'Always overworked and overwhelmed': A day in the life of a doctor

Dr Akhil Singh, like all doctors in India today, is putting his safety on the line to treat Covid-19 patients

Published: May 4, 2021 01:45:55 PM IST
Updated: May 4, 2021 02:42:30 PM IST

Dr Akhil Singh, Assistant Professor, Anaesthesiology, Pain Medicine and Critical Care, All India Institute of Medical Sciences, New Delhi, India

When Dr Akhil Kant Singh goes home every day after serving in the trauma centre at All India Institute of Medical Sciences, Delhi—which is now a dedicated centre for severely ill Covid-19 patients—he fears taking the virulent virus home with him. But, like all frontline workers fighting the pandemic in India right now, that’s the risk he has to take. For the patients, these doctors, nurses, and other hospital staff are their only hope for survival. “We’re always scared for our families, but the risk is part of the job,” says Singh, a 38-year-old anaesthesiologist who lives with his wife and eight-year-old son.

The second wave of Covid-19 in India has turned into a humanitarian crisis, putting immense pressure on its health care infrastructure. Several hospitals across the country are stretched to capacities, while handling the surge in cases. India has about 12.5 lakh doctors for a population of 1.35 billion. As the daily number of infections hover between 3.5 lakh and 4 lakh, health care workers are having to treat Covid-19 patients with exceptionally limited resources.

“The nurses and resident doctors wear the PPE kits for close to 7 hours at a stretch. All the horror stories you hear in the news about not being able to perform bodily functions are all a common occurrence in any hospital today. But they never complain. Their contribution has been pivotal. No words can commend them enough for what they’re doing,” says Singh.
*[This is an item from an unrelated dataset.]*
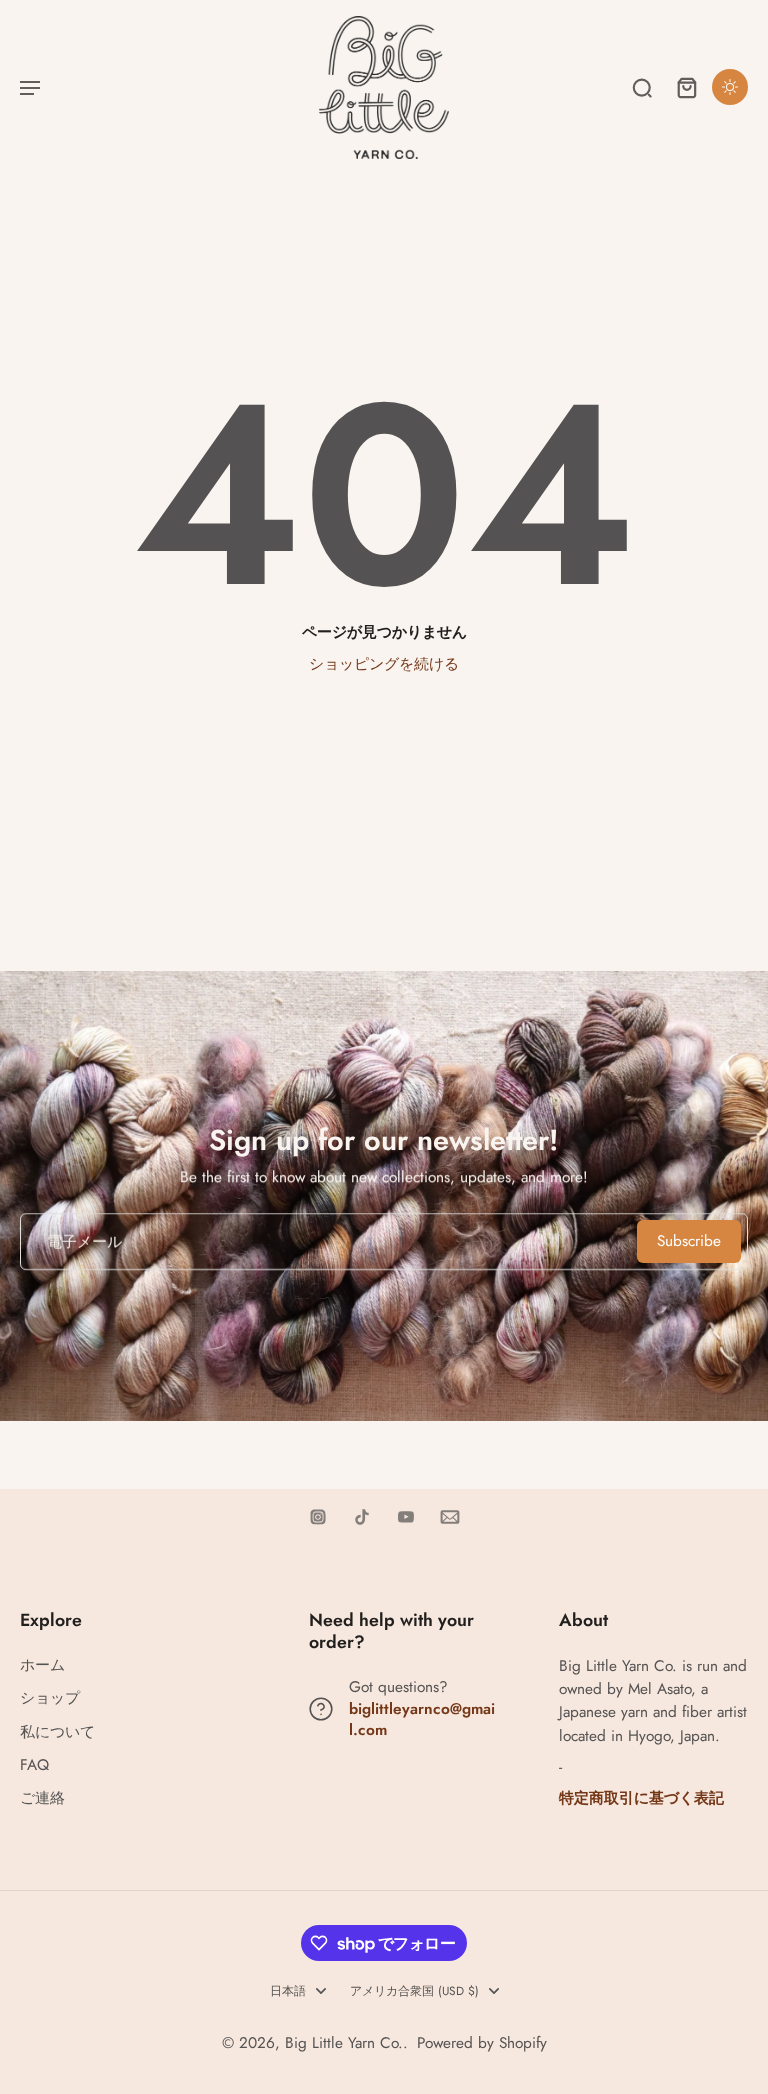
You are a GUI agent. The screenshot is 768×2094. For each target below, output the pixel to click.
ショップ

The situation at AIIMS, like in several hospitals across the country, is distressing. “The number of patients coming in every day to get admitted far exceeds the available number of beds. The entire staff is always overworked and overwhelmed,” says Singh, adding that because of the limitations, they have to choose the patients they can admit to the hospital.

The trauma centre at AIIMS earlier provided treatment to victims of road accidents, but since April it has been converted to a dedicated facility for severely ill Covid-19 patients. The centre has around 300 beds—of which 60 are ICU beds—and around 70 ventilators. “The centre is at capacity. Beds are always occupied. The patients affected by this second wave are sicker than before; there are more complications this time. Covid ARDS [acute respiratory distress syndrome], sepsis, and renal failure are some of the issues we face with the sickest of patients,” says Singh.

The trauma centre alone witnesses three to four deaths every day. “It becomes particularly hard to explain to the family and relatives that they can’t meet the patients, even for the ones with deteriorating health. Under normal circumstances, one attendant is allowed to visit the patients, but with Covid-19 being such an infectious disease, many families have had to say goodbye to the patients via video calls. Some families have a hard time accepting the fact, but we have no answers or solution for this. The human touch is always missed,” says Singh.

He has been treating Covid-19 patients since the pandemic first started emerging in India. “There is always an uncertainty with this disease, especially with this wave now. The patients and families are concerned, and have more questions,” says Singh, who is never off-duty. “I do leave the vicinity, but our work doesn’t end. My phone keeps ringing all night.”

According to the World Health Organization, India now accounts for 1 in 3 Covid-19 cases being recorded globally, with mathematical models suggesting that we’re yet to witness the peak of the B.1.617 variant in India. Singh says that the vaccine is our best bet. “I’ve seen that the number of people who completed their vaccinations and then got affected is extremely low; vaccines are turning out to be effective. I’d urge everyone to get vaccinated as soon as they can.”

In the few months before the second wave rattled the country, people had started flouting Covid restrictions, which, Singh says, has led to where we are today. “We let out guards down too early, and now we’re seeing the consequences. These waves will keep happening if we do not take precautions. Even when the second wave subsides, we have to continue to maintain social distance and wear masks and have to follow all the precautions advised if we want to end this pandemic anytime soon,” he says.